Further, my inferiority complex exists BECAUSE of my kids. The reason I doubt my abilities as a teacher, as a writer, as a student, and ETC is because my poor brain is always awash in all the minutiae of keeping track of lives other than my own. And believe me, keeping track of my OWN shit is hard enough (just ask the people who had to rescue me, TWO DAYS IN A ROW, with jumper cables because, apparently, I cannot remember to turn my lights off…when I am stranded the first time, that is not enough of a lesson for me to remember the next day to turn the suckers off–then I’m stranded AGAIN). As far as I’m concerned, my kids make my life *hard*. Therefore, it is not too much to ask of them to help me through it. They do a fine job of sliding down McDonald’s hamster tubes in other kids’ shit, and me getting to write about it is important for me to be able to make sense out of it.
So…I’ve read around Violent Acres a bit. She’s new, there’s NO about page, and I found this post where she discusses having been exploited by her mother as a child.
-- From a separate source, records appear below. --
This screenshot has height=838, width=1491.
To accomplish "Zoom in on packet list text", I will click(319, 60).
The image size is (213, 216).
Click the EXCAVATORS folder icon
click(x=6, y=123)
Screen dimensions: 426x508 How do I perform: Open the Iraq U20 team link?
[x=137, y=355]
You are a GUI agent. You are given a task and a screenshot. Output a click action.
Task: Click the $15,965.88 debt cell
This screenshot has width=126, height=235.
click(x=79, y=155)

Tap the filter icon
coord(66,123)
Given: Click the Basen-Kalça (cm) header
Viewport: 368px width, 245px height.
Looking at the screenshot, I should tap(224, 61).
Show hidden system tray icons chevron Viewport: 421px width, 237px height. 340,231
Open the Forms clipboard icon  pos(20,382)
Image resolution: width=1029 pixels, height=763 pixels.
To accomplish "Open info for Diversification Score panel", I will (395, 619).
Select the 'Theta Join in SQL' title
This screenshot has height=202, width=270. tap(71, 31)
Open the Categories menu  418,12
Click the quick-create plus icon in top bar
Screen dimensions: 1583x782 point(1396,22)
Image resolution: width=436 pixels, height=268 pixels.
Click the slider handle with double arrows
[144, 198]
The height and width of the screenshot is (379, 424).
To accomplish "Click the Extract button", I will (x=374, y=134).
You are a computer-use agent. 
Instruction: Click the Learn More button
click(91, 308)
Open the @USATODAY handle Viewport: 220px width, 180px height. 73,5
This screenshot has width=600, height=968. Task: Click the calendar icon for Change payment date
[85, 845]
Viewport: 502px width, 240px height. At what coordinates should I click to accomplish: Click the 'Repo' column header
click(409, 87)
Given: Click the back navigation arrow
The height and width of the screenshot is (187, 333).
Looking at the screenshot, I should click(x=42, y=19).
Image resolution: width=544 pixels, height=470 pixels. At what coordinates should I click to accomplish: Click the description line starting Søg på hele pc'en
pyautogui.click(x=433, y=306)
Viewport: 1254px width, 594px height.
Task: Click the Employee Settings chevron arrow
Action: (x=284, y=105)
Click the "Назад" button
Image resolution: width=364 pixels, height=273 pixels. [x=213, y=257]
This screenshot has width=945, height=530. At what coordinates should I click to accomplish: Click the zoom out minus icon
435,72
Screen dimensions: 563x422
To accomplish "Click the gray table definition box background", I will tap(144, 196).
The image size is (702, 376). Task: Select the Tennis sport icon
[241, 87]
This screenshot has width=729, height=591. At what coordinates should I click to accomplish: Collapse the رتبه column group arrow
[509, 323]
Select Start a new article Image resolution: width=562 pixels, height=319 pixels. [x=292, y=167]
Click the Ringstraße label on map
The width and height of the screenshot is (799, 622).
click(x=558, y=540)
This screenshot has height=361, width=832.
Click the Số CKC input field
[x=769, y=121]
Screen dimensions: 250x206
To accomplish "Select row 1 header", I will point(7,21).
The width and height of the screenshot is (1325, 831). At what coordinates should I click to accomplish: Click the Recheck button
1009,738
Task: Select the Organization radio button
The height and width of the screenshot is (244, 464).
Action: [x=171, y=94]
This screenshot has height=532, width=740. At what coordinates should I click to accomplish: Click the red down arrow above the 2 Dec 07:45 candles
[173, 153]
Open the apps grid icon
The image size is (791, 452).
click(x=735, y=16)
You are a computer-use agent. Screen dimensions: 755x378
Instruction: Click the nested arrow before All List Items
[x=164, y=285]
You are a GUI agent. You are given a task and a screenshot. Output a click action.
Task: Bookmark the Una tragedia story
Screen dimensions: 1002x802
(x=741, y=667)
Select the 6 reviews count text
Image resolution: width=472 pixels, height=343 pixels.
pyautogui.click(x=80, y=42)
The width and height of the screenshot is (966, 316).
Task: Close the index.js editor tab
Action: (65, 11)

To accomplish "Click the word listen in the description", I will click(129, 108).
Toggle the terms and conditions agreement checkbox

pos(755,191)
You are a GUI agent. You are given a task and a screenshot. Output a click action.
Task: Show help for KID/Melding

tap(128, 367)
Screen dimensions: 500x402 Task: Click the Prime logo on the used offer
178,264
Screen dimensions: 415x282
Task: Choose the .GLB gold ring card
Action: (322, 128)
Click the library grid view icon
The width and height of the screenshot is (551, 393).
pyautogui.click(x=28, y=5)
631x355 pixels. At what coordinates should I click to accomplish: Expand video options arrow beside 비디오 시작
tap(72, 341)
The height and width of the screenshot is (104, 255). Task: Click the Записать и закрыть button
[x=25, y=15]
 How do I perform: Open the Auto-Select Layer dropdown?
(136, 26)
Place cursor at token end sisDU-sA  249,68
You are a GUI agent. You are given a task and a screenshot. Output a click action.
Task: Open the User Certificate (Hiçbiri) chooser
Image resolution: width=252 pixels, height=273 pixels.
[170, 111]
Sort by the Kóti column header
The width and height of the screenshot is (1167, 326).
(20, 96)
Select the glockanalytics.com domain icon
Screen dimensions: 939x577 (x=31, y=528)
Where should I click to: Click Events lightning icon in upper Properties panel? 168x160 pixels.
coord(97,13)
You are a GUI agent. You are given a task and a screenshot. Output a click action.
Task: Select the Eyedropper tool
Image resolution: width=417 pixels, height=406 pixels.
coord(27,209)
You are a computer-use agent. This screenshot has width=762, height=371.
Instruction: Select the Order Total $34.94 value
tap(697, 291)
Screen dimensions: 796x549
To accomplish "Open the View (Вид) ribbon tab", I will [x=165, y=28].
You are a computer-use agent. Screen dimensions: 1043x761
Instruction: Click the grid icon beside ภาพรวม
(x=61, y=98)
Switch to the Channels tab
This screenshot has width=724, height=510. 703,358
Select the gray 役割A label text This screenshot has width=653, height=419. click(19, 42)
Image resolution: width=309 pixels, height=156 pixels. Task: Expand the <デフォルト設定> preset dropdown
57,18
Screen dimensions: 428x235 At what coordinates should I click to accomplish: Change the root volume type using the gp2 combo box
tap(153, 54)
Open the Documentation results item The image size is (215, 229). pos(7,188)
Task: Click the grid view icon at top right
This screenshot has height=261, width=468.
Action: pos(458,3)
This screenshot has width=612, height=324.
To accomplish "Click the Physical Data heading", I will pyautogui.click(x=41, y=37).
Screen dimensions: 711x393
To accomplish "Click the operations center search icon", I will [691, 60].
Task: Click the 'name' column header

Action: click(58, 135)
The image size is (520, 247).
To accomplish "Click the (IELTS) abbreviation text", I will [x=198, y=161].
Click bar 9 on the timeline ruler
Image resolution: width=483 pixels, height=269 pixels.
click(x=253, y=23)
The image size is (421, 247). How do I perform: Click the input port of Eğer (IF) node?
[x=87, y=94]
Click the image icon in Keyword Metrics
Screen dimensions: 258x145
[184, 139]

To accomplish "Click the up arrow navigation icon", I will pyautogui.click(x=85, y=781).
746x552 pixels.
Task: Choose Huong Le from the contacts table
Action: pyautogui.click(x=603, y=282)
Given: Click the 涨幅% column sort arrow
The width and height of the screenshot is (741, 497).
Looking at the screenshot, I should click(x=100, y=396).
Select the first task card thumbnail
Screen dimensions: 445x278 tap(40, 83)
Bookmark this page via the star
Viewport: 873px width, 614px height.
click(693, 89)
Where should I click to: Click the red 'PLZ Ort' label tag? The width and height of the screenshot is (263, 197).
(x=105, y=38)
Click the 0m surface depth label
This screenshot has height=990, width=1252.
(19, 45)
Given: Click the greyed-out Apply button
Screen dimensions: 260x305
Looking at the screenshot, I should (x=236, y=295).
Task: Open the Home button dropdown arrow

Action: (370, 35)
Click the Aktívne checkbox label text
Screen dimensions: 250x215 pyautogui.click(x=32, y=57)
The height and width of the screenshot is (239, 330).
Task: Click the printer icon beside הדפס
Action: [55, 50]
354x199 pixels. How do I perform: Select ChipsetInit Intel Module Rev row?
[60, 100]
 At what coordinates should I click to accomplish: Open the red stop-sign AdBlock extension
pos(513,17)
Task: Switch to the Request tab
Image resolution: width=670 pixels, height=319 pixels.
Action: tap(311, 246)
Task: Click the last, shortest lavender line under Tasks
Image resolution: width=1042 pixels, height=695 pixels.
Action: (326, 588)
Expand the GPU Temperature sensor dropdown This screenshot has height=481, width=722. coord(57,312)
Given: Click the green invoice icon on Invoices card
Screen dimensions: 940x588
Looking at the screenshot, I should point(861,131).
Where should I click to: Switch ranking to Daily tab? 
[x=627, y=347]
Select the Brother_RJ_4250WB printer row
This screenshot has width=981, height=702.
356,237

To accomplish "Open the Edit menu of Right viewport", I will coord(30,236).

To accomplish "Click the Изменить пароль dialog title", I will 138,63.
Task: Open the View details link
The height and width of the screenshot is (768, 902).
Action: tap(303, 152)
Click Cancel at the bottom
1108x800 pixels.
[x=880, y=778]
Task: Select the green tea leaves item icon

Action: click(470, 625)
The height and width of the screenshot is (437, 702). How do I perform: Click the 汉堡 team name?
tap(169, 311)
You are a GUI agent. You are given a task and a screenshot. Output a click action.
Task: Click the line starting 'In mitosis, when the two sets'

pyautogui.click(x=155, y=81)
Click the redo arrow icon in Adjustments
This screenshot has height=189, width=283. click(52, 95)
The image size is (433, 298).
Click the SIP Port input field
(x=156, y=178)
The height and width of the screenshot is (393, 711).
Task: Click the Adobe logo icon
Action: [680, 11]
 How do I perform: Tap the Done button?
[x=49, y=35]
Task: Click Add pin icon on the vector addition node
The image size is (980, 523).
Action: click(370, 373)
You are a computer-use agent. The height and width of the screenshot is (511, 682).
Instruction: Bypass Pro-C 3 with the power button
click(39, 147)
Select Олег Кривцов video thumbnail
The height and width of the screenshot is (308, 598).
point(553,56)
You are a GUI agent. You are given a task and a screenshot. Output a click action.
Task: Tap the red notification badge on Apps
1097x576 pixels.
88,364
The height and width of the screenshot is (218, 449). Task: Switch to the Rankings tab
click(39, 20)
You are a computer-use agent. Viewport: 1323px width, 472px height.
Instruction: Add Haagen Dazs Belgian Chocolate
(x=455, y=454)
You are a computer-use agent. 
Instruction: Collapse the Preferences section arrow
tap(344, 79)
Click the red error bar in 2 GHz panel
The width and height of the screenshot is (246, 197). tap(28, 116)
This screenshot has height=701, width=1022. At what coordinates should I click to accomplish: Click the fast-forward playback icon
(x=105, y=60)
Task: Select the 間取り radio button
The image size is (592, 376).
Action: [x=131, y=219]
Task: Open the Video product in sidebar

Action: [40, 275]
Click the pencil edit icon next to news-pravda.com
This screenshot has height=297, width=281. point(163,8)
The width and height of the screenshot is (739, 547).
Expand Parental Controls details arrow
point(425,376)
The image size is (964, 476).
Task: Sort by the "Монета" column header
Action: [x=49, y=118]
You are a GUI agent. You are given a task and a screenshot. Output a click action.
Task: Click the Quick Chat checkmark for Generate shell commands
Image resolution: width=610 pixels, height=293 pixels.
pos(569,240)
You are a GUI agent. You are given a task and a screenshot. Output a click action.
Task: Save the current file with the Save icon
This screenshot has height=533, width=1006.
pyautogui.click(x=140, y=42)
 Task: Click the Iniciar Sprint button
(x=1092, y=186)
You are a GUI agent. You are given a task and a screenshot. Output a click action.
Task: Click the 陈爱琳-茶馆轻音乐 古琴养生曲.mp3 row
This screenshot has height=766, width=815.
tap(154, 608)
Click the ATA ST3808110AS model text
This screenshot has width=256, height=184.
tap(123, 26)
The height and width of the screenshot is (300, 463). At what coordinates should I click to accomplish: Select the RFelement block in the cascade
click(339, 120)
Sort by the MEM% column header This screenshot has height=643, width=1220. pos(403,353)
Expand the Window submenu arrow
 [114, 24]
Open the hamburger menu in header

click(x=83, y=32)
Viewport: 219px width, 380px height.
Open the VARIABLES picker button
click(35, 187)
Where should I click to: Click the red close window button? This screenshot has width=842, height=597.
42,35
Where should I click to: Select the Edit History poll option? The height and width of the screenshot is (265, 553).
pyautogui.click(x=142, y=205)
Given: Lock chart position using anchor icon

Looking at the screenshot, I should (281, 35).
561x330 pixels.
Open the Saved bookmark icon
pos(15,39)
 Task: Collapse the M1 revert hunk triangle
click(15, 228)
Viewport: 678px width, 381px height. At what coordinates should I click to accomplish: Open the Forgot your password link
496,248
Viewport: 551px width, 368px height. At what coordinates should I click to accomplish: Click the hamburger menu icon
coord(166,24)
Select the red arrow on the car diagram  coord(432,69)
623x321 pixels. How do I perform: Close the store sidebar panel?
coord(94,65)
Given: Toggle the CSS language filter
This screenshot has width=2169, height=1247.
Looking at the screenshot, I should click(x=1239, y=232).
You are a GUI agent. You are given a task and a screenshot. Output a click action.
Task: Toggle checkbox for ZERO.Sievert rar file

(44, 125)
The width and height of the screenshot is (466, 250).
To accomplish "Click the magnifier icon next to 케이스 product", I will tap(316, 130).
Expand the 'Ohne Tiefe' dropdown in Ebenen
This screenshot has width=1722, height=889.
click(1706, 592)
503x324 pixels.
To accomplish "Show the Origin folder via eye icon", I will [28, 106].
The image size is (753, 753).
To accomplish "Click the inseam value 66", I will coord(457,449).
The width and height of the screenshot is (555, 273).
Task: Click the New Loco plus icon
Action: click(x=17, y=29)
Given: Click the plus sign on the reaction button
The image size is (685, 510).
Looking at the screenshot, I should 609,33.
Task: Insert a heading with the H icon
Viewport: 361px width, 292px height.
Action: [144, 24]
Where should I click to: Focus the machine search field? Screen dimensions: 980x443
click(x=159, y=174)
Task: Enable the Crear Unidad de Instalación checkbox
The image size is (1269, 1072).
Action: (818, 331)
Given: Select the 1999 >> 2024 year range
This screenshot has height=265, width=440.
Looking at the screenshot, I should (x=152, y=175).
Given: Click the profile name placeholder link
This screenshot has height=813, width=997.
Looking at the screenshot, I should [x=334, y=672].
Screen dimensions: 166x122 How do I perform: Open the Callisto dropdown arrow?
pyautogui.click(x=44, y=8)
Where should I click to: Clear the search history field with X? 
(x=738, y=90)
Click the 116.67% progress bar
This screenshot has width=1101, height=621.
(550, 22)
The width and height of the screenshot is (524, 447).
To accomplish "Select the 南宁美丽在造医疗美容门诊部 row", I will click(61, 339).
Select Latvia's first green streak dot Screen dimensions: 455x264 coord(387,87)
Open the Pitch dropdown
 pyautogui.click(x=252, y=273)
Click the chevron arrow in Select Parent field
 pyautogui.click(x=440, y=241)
Now, I have a little sympathy, and I’m feeling a little sorry for her. But she uses her own bad experience with her mother to argue that mommy bloggers exploit their kids for revenue, and this is *bad*.
Hm. No, I’d still send my kids to a factory to work for financial gain. I mean, they’re living in this house, too, right? They should help me pay for it.
Lookit. We moms cannot win. We leave the house to work, we’re hurting our kids. We stay home with our kids and work (and get paid to write about them) we’re hurting our kids. I don’t have an answer. Right now, anyway.